### Exercise objective
Would you write out the records below exactly as given?

### Source information

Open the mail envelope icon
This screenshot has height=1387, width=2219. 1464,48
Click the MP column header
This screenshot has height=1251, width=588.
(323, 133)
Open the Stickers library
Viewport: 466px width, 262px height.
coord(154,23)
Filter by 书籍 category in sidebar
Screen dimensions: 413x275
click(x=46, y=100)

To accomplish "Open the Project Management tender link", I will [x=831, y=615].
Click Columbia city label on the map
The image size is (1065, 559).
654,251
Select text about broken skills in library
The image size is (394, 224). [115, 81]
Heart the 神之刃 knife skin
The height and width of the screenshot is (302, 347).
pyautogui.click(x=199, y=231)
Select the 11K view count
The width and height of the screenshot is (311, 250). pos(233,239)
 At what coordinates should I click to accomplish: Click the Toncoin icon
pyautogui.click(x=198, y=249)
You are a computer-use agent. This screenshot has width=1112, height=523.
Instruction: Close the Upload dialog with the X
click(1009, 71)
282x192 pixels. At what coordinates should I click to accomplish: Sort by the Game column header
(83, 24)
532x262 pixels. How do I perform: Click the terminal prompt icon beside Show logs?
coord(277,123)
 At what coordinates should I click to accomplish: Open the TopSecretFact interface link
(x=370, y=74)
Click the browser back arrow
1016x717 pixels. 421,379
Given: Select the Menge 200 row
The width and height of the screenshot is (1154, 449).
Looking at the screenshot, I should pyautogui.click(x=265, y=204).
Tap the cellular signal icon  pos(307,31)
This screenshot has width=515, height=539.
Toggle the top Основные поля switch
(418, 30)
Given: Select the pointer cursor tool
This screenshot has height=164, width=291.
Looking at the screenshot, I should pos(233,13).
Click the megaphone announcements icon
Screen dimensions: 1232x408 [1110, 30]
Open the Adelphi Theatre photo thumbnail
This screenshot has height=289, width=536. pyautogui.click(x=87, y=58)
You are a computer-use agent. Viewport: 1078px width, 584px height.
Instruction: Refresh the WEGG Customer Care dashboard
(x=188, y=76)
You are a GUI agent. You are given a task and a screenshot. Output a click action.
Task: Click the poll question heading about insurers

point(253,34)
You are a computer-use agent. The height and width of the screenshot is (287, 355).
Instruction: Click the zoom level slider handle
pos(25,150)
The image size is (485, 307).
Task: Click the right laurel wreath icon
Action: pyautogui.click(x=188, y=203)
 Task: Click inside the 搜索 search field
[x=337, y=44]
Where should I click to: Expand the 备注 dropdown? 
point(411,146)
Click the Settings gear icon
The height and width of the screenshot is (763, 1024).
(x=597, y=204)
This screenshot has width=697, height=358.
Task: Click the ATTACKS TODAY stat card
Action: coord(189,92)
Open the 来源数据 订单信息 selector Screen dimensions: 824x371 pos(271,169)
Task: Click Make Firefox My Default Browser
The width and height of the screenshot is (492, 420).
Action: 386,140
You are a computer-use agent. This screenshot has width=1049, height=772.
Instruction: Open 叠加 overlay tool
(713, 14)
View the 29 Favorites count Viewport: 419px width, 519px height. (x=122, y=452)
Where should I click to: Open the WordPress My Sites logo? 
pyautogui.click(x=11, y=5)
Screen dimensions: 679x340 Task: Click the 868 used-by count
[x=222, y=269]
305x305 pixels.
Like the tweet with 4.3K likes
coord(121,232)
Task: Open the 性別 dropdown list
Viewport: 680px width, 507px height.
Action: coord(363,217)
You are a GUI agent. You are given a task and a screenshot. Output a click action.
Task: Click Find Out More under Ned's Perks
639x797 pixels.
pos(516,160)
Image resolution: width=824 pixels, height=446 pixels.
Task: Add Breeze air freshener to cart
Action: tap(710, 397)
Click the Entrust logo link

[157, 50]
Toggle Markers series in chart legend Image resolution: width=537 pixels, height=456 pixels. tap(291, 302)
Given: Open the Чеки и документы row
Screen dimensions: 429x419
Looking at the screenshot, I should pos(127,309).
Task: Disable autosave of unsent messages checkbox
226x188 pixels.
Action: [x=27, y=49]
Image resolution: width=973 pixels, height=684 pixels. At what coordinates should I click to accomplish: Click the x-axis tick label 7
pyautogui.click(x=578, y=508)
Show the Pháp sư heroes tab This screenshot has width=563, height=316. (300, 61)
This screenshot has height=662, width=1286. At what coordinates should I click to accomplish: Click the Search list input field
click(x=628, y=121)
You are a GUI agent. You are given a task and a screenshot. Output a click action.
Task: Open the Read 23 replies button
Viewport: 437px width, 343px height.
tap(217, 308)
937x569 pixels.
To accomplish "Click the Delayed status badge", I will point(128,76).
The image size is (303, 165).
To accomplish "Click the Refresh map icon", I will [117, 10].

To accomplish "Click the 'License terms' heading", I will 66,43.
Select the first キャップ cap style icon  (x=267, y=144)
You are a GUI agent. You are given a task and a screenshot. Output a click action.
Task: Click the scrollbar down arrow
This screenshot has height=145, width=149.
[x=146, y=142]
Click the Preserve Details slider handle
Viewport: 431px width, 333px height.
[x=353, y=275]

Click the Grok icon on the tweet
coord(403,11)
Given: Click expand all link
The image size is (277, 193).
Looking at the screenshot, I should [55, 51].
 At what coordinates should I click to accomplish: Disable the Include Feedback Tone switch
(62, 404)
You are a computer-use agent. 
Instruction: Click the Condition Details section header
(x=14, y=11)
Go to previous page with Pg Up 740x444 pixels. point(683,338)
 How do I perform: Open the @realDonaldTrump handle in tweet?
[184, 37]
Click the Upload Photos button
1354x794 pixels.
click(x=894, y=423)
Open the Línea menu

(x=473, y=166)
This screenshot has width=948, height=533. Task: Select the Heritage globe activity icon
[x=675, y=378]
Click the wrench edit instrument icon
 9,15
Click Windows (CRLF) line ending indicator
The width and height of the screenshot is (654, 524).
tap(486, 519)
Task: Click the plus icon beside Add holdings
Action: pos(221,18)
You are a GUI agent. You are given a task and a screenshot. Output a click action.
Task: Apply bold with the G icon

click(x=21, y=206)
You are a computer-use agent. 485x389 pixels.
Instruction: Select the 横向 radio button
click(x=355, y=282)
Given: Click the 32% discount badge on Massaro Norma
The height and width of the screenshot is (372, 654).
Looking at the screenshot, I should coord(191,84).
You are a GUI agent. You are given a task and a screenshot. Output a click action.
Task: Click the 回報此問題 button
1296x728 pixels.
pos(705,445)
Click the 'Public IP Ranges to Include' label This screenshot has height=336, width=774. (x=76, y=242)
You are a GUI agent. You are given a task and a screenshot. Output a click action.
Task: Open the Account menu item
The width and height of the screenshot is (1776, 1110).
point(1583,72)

### Answer box
Open the mail envelope icon
This screenshot has height=1387, width=2219. 1464,48
Click the MP column header
This screenshot has height=1251, width=588.
(323, 133)
Open the Stickers library
Viewport: 466px width, 262px height.
coord(154,23)
Filter by 书籍 category in sidebar
Screen dimensions: 413x275
click(x=46, y=100)

To accomplish "Open the Project Management tender link", I will [x=831, y=615].
Click Columbia city label on the map
The image size is (1065, 559).
654,251
Select text about broken skills in library
The image size is (394, 224). [115, 81]
Heart the 神之刃 knife skin
The height and width of the screenshot is (302, 347).
pyautogui.click(x=199, y=231)
Select the 11K view count
The width and height of the screenshot is (311, 250). pos(233,239)
 At what coordinates should I click to accomplish: Click the Toncoin icon
pyautogui.click(x=198, y=249)
You are a computer-use agent. This screenshot has width=1112, height=523.
Instruction: Close the Upload dialog with the X
click(1009, 71)
282x192 pixels. At what coordinates should I click to accomplish: Sort by the Game column header
(83, 24)
532x262 pixels. How do I perform: Click the terminal prompt icon beside Show logs?
coord(277,123)
 At what coordinates should I click to accomplish: Open the TopSecretFact interface link
(x=370, y=74)
Click the browser back arrow
1016x717 pixels. 421,379
Given: Select the Menge 200 row
The width and height of the screenshot is (1154, 449).
Looking at the screenshot, I should pyautogui.click(x=265, y=204).
Tap the cellular signal icon  pos(307,31)
This screenshot has width=515, height=539.
Toggle the top Основные поля switch
(418, 30)
Given: Select the pointer cursor tool
This screenshot has height=164, width=291.
Looking at the screenshot, I should pos(233,13).
Click the megaphone announcements icon
Screen dimensions: 1232x408 [1110, 30]
Open the Adelphi Theatre photo thumbnail
This screenshot has height=289, width=536. pyautogui.click(x=87, y=58)
You are a computer-use agent. Viewport: 1078px width, 584px height.
Instruction: Refresh the WEGG Customer Care dashboard
(x=188, y=76)
You are a GUI agent. You are given a task and a screenshot. Output a click action.
Task: Click the poll question heading about insurers

point(253,34)
You are a computer-use agent. The height and width of the screenshot is (287, 355).
Instruction: Click the zoom level slider handle
pos(25,150)
The image size is (485, 307).
Task: Click the right laurel wreath icon
Action: pyautogui.click(x=188, y=203)
 Task: Click inside the 搜索 search field
[x=337, y=44]
Where should I click to: Expand the 备注 dropdown? 
point(411,146)
Click the Settings gear icon
The height and width of the screenshot is (763, 1024).
(x=597, y=204)
This screenshot has width=697, height=358.
Task: Click the ATTACKS TODAY stat card
Action: coord(189,92)
Open the 来源数据 订单信息 selector Screen dimensions: 824x371 pos(271,169)
Task: Click Make Firefox My Default Browser
The width and height of the screenshot is (492, 420).
Action: 386,140
You are a computer-use agent. This screenshot has width=1049, height=772.
Instruction: Open 叠加 overlay tool
(713, 14)
View the 29 Favorites count Viewport: 419px width, 519px height. (x=122, y=452)
Where should I click to: Open the WordPress My Sites logo? 
pyautogui.click(x=11, y=5)
Screen dimensions: 679x340 Task: Click the 868 used-by count
[x=222, y=269]
305x305 pixels.
Like the tweet with 4.3K likes
coord(121,232)
Task: Open the 性別 dropdown list
Viewport: 680px width, 507px height.
Action: coord(363,217)
You are a GUI agent. You are given a task and a screenshot. Output a click action.
Task: Click Find Out More under Ned's Perks
639x797 pixels.
pos(516,160)
Image resolution: width=824 pixels, height=446 pixels.
Task: Add Breeze air freshener to cart
Action: tap(710, 397)
Click the Entrust logo link

[157, 50]
Toggle Markers series in chart legend Image resolution: width=537 pixels, height=456 pixels. tap(291, 302)
Given: Open the Чеки и документы row
Screen dimensions: 429x419
Looking at the screenshot, I should pos(127,309).
Task: Disable autosave of unsent messages checkbox
226x188 pixels.
Action: [x=27, y=49]
Image resolution: width=973 pixels, height=684 pixels. At what coordinates should I click to accomplish: Click the x-axis tick label 7
pyautogui.click(x=578, y=508)
Show the Pháp sư heroes tab This screenshot has width=563, height=316. (300, 61)
This screenshot has height=662, width=1286. At what coordinates should I click to accomplish: Click the Search list input field
click(x=628, y=121)
You are a GUI agent. You are given a task and a screenshot. Output a click action.
Task: Open the Read 23 replies button
Viewport: 437px width, 343px height.
tap(217, 308)
937x569 pixels.
To accomplish "Click the Delayed status badge", I will point(128,76).
The image size is (303, 165).
To accomplish "Click the Refresh map icon", I will [117, 10].

To accomplish "Click the 'License terms' heading", I will 66,43.
Select the first キャップ cap style icon  (x=267, y=144)
You are a GUI agent. You are given a task and a screenshot. Output a click action.
Task: Click the scrollbar down arrow
This screenshot has height=145, width=149.
[x=146, y=142]
Click the Preserve Details slider handle
Viewport: 431px width, 333px height.
[x=353, y=275]

Click the Grok icon on the tweet
coord(403,11)
Given: Click expand all link
The image size is (277, 193).
Looking at the screenshot, I should [55, 51].
 At what coordinates should I click to accomplish: Disable the Include Feedback Tone switch
(62, 404)
You are a computer-use agent. 
Instruction: Click the Condition Details section header
(x=14, y=11)
Go to previous page with Pg Up 740x444 pixels. point(683,338)
 How do I perform: Open the @realDonaldTrump handle in tweet?
[184, 37]
Click the Upload Photos button
1354x794 pixels.
click(x=894, y=423)
Open the Línea menu

(x=473, y=166)
This screenshot has width=948, height=533. Task: Select the Heritage globe activity icon
[x=675, y=378]
Click the wrench edit instrument icon
 9,15
Click Windows (CRLF) line ending indicator
The width and height of the screenshot is (654, 524).
tap(486, 519)
Task: Click the plus icon beside Add holdings
Action: pos(221,18)
You are a GUI agent. You are given a task and a screenshot. Output a click action.
Task: Apply bold with the G icon

click(x=21, y=206)
You are a computer-use agent. 485x389 pixels.
Instruction: Select the 横向 radio button
click(x=355, y=282)
Given: Click the 32% discount badge on Massaro Norma
The height and width of the screenshot is (372, 654).
Looking at the screenshot, I should coord(191,84).
You are a GUI agent. You are given a task and a screenshot. Output a click action.
Task: Click the 回報此問題 button
1296x728 pixels.
pos(705,445)
Click the 'Public IP Ranges to Include' label This screenshot has height=336, width=774. (x=76, y=242)
You are a GUI agent. You are given a task and a screenshot. Output a click action.
Task: Open the Account menu item
The width and height of the screenshot is (1776, 1110).
point(1583,72)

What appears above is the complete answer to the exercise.